__Task item__
The output should be the records themselves, given again exactly.

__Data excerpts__
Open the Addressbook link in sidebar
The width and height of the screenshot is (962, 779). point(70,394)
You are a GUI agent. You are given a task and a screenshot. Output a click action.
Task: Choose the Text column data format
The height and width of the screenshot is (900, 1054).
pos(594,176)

__Solution__
Open the Addressbook link in sidebar
The width and height of the screenshot is (962, 779). point(70,394)
You are a GUI agent. You are given a task and a screenshot. Output a click action.
Task: Choose the Text column data format
The height and width of the screenshot is (900, 1054).
pos(594,176)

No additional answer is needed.